Lay out the part of the records that opens with the line containing "Where should I" and closes at the end of the records as a JSON list of strings, one string per line, with blank lines skipped. Leave the pictures out.
****************
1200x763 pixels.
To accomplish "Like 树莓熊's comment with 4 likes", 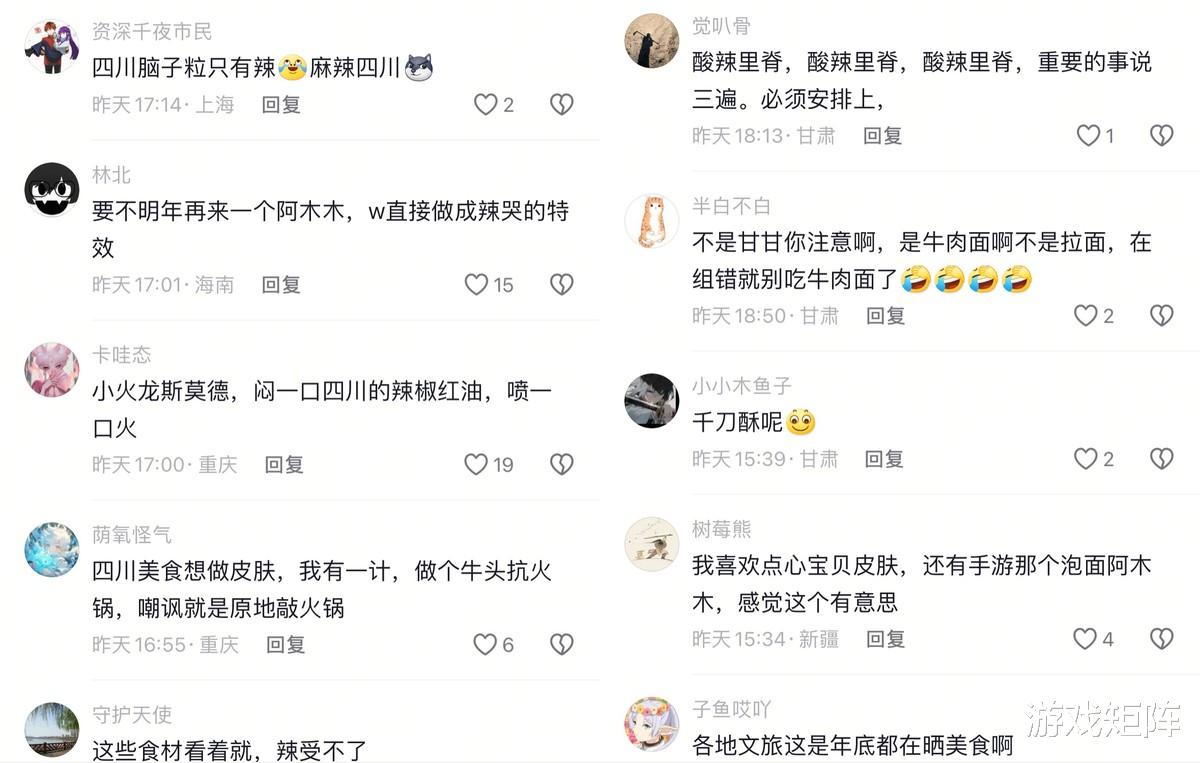I will coord(1085,638).
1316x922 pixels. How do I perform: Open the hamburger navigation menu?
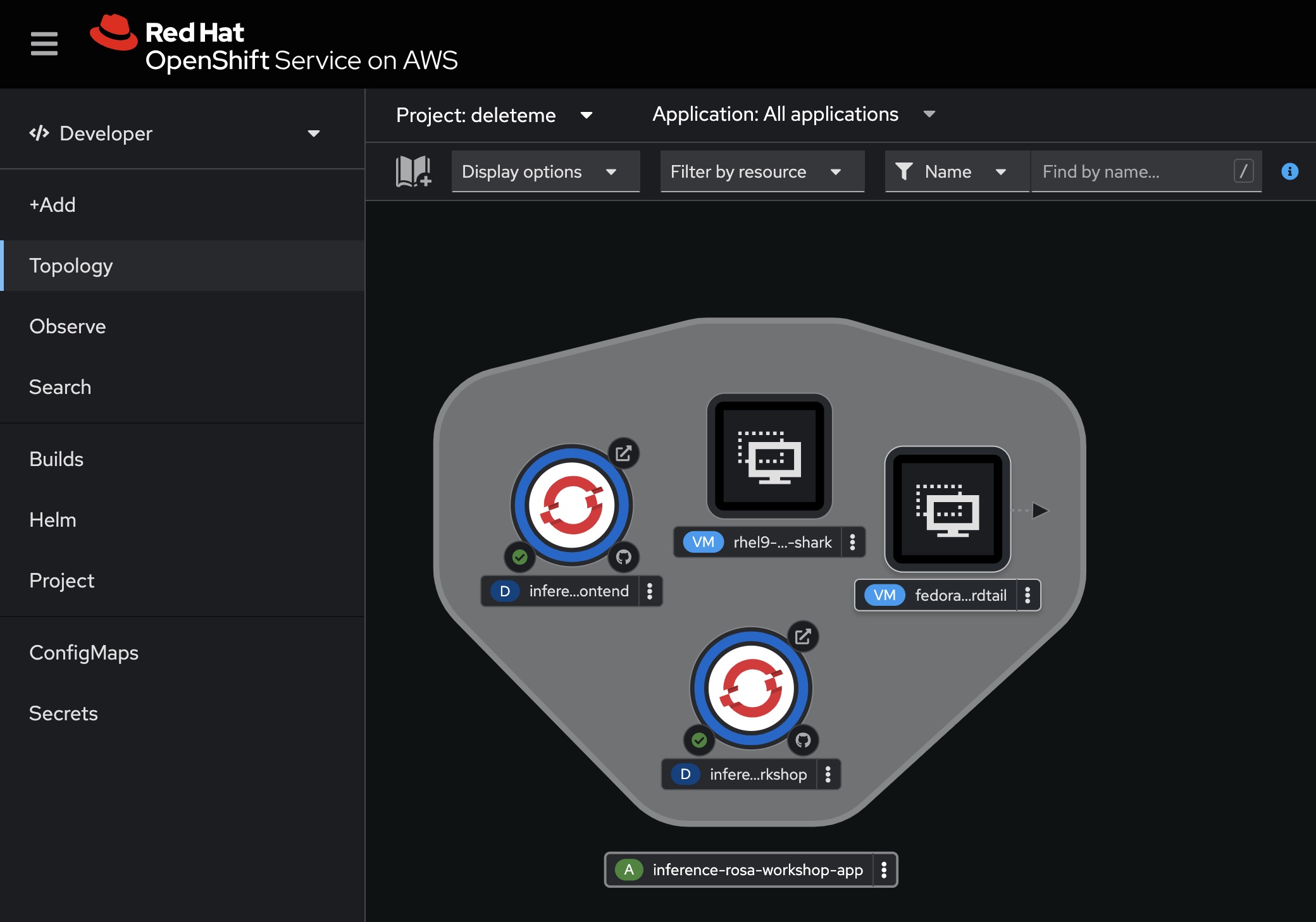[44, 44]
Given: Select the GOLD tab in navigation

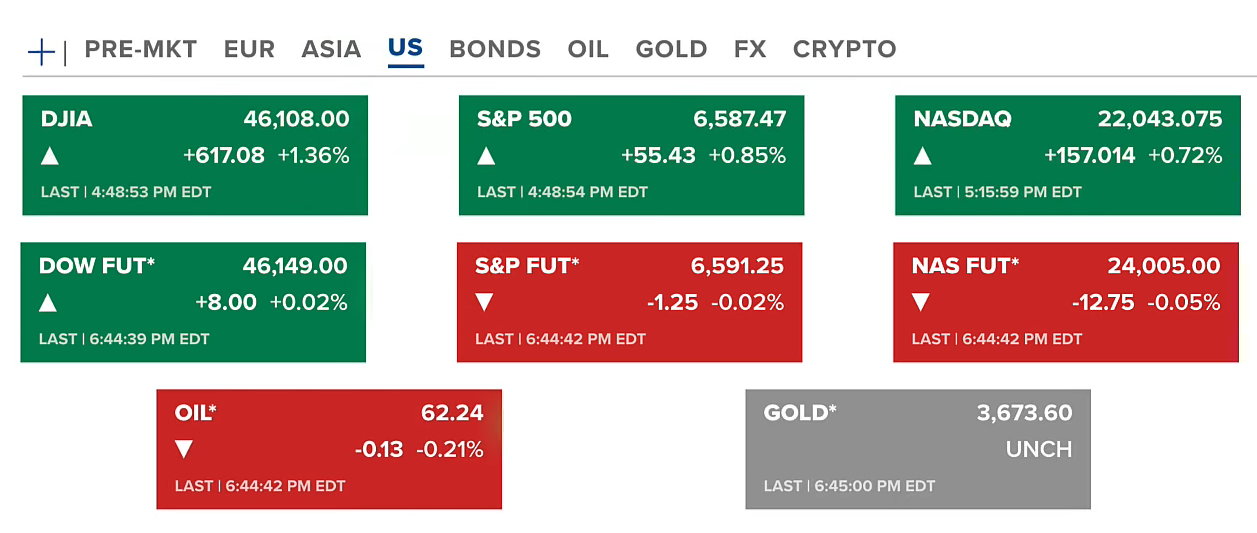Looking at the screenshot, I should point(671,49).
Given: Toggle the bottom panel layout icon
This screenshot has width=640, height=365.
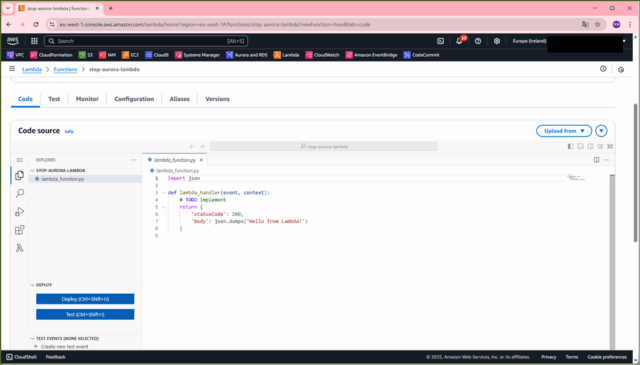Looking at the screenshot, I should [x=580, y=146].
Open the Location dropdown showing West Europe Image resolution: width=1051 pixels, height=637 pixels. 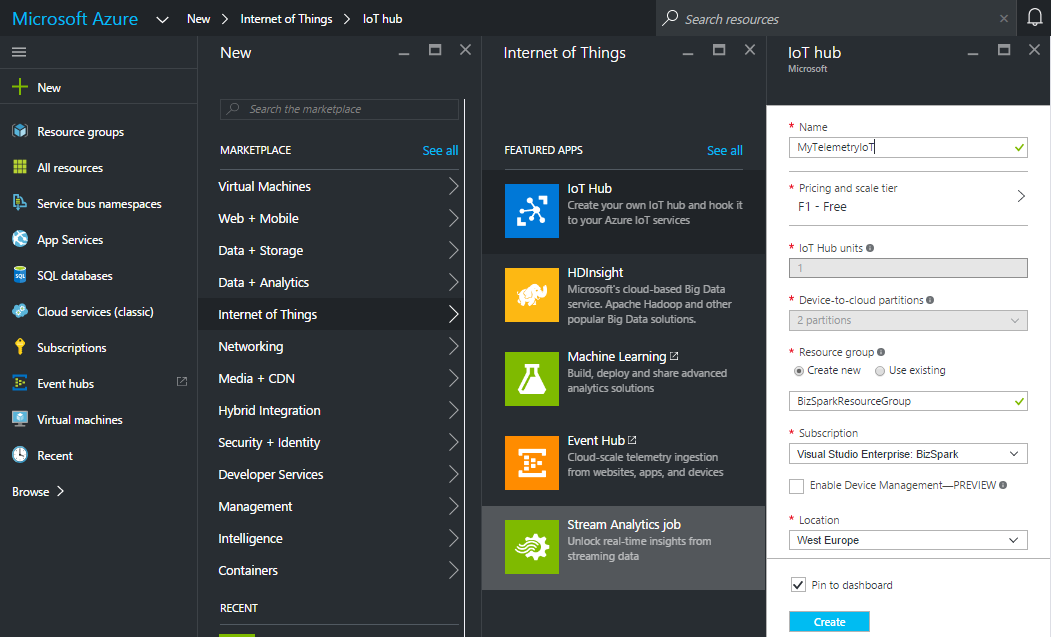tap(907, 540)
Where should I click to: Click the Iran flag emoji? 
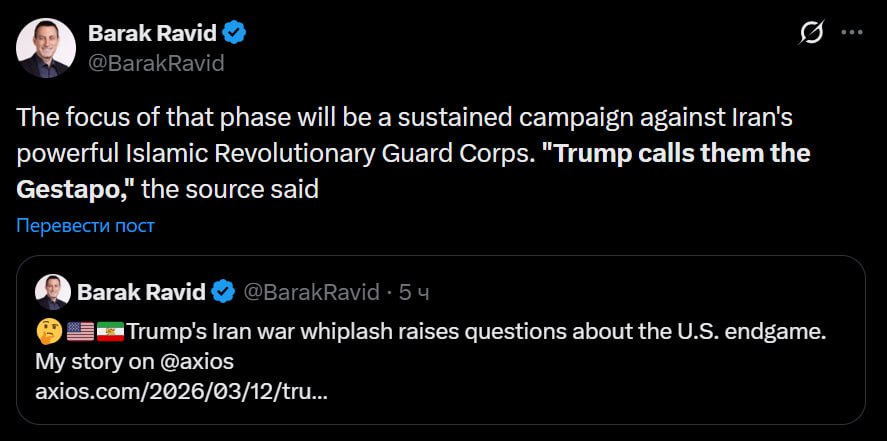pyautogui.click(x=110, y=330)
****************
● **Response**:
[
  "Where should I click to: Click the Iran flag emoji? ",
  "pyautogui.click(x=110, y=330)"
]